In the majority verdict, the apex court said that prior permission shall be taken from heritage conservation committee and other relevant authorities before start of construction at new sites On the aspect of change in land use, Justice Khanna said it was bad in law and there was no disclosure for public participation on the issue.
The top court’s verdict came on several pleas on the issue, including the one filed by activist Rajeev Suri, against various permissions given to the project by authorities including the grant of environmental clearance and the nod to change of land use On December 7, last year the top court had allowed the Centre to proceed with the foundation stone-laying ceremony for the Central Vista project on December 10 after the government assured it that no construction or demolition work would commence till the apex court decides the pending pleas on the issue.
Prime Minister Narendra Modi had laid the foundation stone for the new Parliament building and the construction is expected to be completed by 2022 at an estimated cost of Rs 971 crore.
The apex court had earlier said that any change at the ground level made by authorities for the Central Vista project will be “at their own risk”.
It had made it clear that the fate of the project, which includes several new government buildings and a new Parliament House, will depend on its decision.
The Centre had earlier argued in the top court that the project would “save money” which is paid as rent for housing central government ministries in the national capital.
It had submitted that the decision to have a new Parliament building has not been taken in haste and no law or norms have been violated in any manner for the project.
The Centre had also said there was no arbitrariness or favouritism in selecting consultant for the project and the argument that the government could have adopted a better process cannot be a ground to scrap the project.
Gujarat-based architecture firm HCP Designs has won the consultancy bid for the project to redevelop the Central Vista.
The pleas filed in the apex court had also challenged the grant of a no-objection certificate by the Central Vista Committee (CVC) and also the environmental clearances for the construction of a new Parliament house building.
One of the pleas was filed against a Delhi High Court order which had said the Delhi Development Authority (DDA) was not required to apprise it before notifying changes in the Master Plan to allow the Central Vista project.

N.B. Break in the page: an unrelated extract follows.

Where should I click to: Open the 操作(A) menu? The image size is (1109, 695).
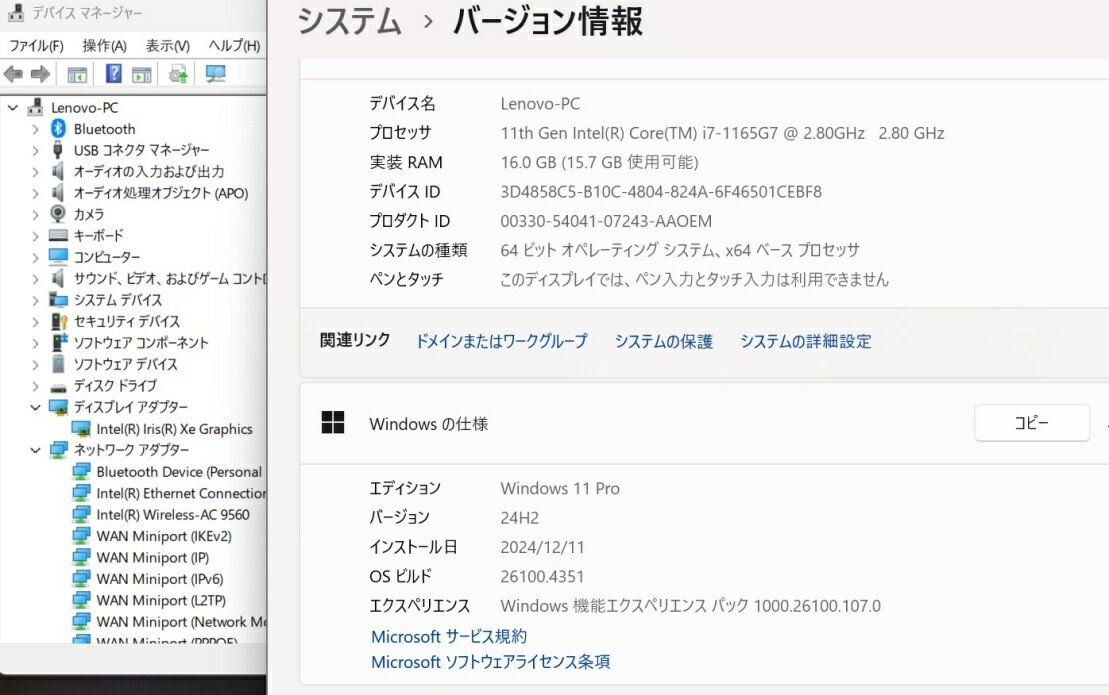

A division bench of the Delhi High Court had on February 28 stayed an order of its single-judge bench which had asked the DDA to approach the court before notifying any change in the Master Plan for going forth with the project to redevelop the Central Vista.
The stay order of the high court on the single-judge bench’s February 11 direction had come on the intra-court appeal of the DDA and the Centre.
The petitioners before the high court had opposed the Central Vista project on grounds that it involves a change in land use of the green area adjoining Rajpath and Vijay Chowk for building a new Parliament building and government offices.